What the task requires:
Return, verbatim and in full, the records that follow, but not their pictures.

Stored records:
== Segment start ==
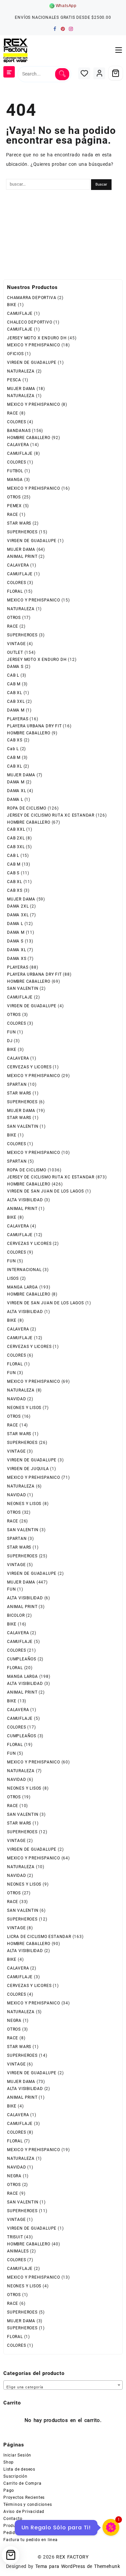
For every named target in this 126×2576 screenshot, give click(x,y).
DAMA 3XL (18, 915)
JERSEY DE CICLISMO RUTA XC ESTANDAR (50, 815)
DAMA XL (16, 790)
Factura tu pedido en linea (30, 2539)
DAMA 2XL (18, 906)
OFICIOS (15, 353)
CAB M (13, 684)
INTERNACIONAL (24, 1269)
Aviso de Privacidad (23, 2511)
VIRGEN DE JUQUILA (28, 1468)
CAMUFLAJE (20, 313)
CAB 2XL (16, 838)
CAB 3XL (16, 701)
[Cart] (116, 73)
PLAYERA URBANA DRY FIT (34, 726)
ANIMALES (18, 2251)
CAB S (13, 873)
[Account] (99, 73)
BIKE (11, 304)
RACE (12, 413)
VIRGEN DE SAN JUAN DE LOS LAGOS (45, 1191)
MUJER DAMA (21, 388)
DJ (10, 1040)
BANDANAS (19, 430)
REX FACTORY (72, 2557)
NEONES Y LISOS (24, 1407)
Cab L (13, 748)
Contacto (12, 2518)
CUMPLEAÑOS (21, 1659)
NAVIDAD (16, 1399)
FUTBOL (15, 471)
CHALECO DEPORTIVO (29, 322)
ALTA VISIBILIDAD (25, 1200)
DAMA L (15, 799)
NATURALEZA (21, 371)
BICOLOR (16, 1615)
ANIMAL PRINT (22, 556)
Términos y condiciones (27, 2504)
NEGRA (14, 2020)
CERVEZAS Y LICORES (29, 1067)
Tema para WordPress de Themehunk (77, 2566)
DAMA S (15, 666)
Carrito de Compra (22, 2483)
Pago (8, 2490)
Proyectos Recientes (24, 2497)
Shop (8, 2462)
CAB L (13, 675)
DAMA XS (17, 958)
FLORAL (15, 591)
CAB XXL (16, 829)
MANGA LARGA (22, 1287)
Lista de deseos (19, 2469)
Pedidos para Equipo (24, 2532)
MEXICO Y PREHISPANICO (33, 345)
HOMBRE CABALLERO (28, 437)
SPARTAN (17, 1084)
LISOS (13, 1278)
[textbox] (63, 2386)
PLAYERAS (17, 719)
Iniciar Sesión (17, 2455)
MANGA (15, 479)
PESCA (14, 380)
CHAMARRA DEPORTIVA (31, 297)
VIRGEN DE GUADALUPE (31, 362)
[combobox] (63, 2385)
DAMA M (16, 710)
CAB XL (14, 692)
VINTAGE (16, 643)
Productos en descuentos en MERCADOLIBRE (49, 2525)
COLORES (16, 422)
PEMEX (14, 505)
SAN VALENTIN (23, 988)
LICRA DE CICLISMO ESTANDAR (39, 1936)
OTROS (14, 497)
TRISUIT (15, 2237)
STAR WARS (19, 523)
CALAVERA (18, 444)
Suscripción (15, 2476)
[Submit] (62, 74)
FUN (11, 1032)
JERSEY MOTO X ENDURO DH (37, 338)
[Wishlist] (84, 73)
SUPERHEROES (22, 532)
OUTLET (15, 652)
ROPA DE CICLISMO (26, 808)
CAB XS (15, 740)
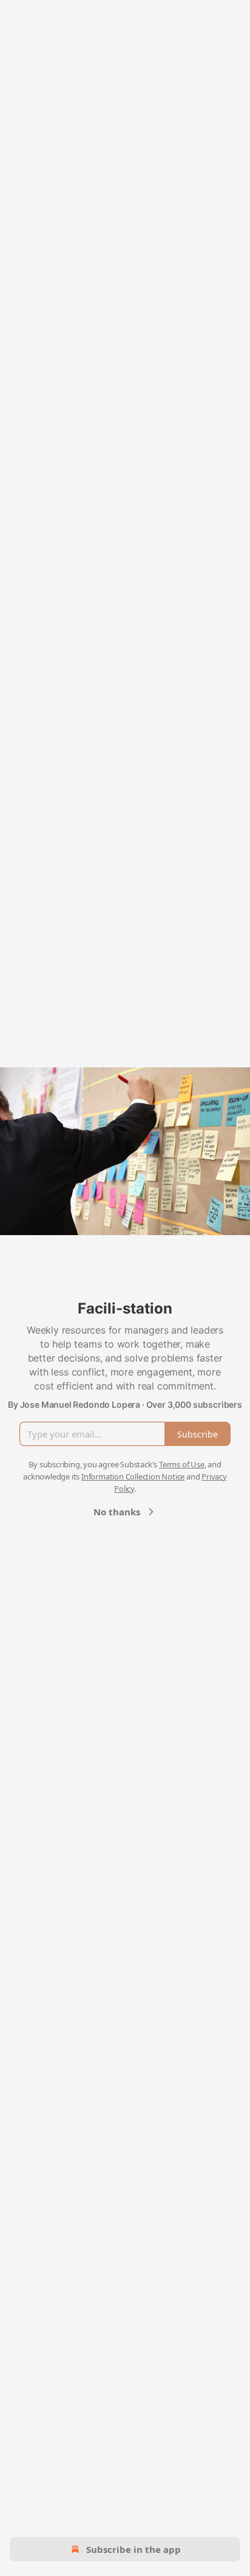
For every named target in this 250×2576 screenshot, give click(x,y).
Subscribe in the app (133, 2549)
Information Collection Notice (132, 1476)
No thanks (116, 1512)
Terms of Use (181, 1464)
== Segment end ==
Your solution:
For every named target in this 126×2576 screenshot, give click(x,y).
DAMA 3XL (18, 915)
JERSEY DE CICLISMO RUTA XC ESTANDAR (50, 815)
DAMA XL (16, 790)
Factura tu pedido en linea (30, 2539)
DAMA 2XL (18, 906)
OFICIOS (15, 353)
CAB M (13, 684)
INTERNACIONAL (24, 1269)
Aviso de Privacidad (23, 2511)
VIRGEN DE JUQUILA (28, 1468)
CAMUFLAJE (20, 313)
CAB 2XL (16, 838)
CAB 3XL (16, 701)
[Cart] (116, 73)
PLAYERA URBANA DRY FIT (34, 726)
ANIMALES (18, 2251)
CAB S (13, 873)
[Account] (99, 73)
BIKE (11, 304)
RACE (12, 413)
VIRGEN DE SAN JUAN DE LOS LAGOS (45, 1191)
MUJER DAMA (21, 388)
DJ (10, 1040)
BANDANAS (19, 430)
REX FACTORY (72, 2557)
NEONES Y LISOS (24, 1407)
Cab L (13, 748)
Contacto (12, 2518)
CUMPLEAÑOS (21, 1659)
NAVIDAD (16, 1399)
FUTBOL (15, 471)
CHALECO DEPORTIVO (29, 322)
ALTA VISIBILIDAD (25, 1200)
DAMA L (15, 799)
NATURALEZA (21, 371)
BICOLOR (16, 1615)
ANIMAL PRINT (22, 556)
Términos y condiciones (27, 2504)
NEGRA (14, 2020)
CERVEZAS Y LICORES (29, 1067)
Tema para WordPress de Themehunk (77, 2566)
DAMA S (15, 666)
Carrito de Compra (22, 2483)
Pago (8, 2490)
Proyectos Recientes (24, 2497)
Shop (8, 2462)
CAB L (13, 675)
DAMA XS (17, 958)
FLORAL (15, 591)
CAB XXL (16, 829)
MANGA LARGA (22, 1287)
Lista de deseos (19, 2469)
Pedidos para Equipo (24, 2532)
MEXICO Y PREHISPANICO (33, 345)
HOMBRE CABALLERO (28, 437)
SPARTAN (17, 1084)
LISOS (13, 1278)
[textbox] (63, 2386)
PLAYERAS (17, 719)
Iniciar Sesión (17, 2455)
MANGA (15, 479)
PESCA (14, 380)
CHAMARRA DEPORTIVA (31, 297)
VIRGEN DE GUADALUPE (31, 362)
[combobox] (63, 2385)
DAMA M (16, 710)
CAB XL (14, 692)
VINTAGE (16, 643)
Productos en descuentos en MERCADOLIBRE (49, 2525)
COLORES (16, 422)
PEMEX (14, 505)
SAN VALENTIN (23, 988)
LICRA DE CICLISMO ESTANDAR (39, 1936)
OTROS (14, 497)
TRISUIT (15, 2237)
STAR WARS (19, 523)
CALAVERA (18, 444)
Suscripción (15, 2476)
[Submit] (62, 74)
FUN (11, 1032)
JERSEY MOTO X ENDURO DH (37, 338)
[Wishlist] (84, 73)
SUPERHEROES (22, 532)
OUTLET (15, 652)
ROPA DE CICLISMO (26, 808)
CAB XS (15, 740)
For every named target in this 250×2576 screenshot, give click(x,y).
Subscribe in the app (133, 2549)
Information Collection Notice (132, 1476)
No thanks (116, 1512)
Terms of Use (181, 1464)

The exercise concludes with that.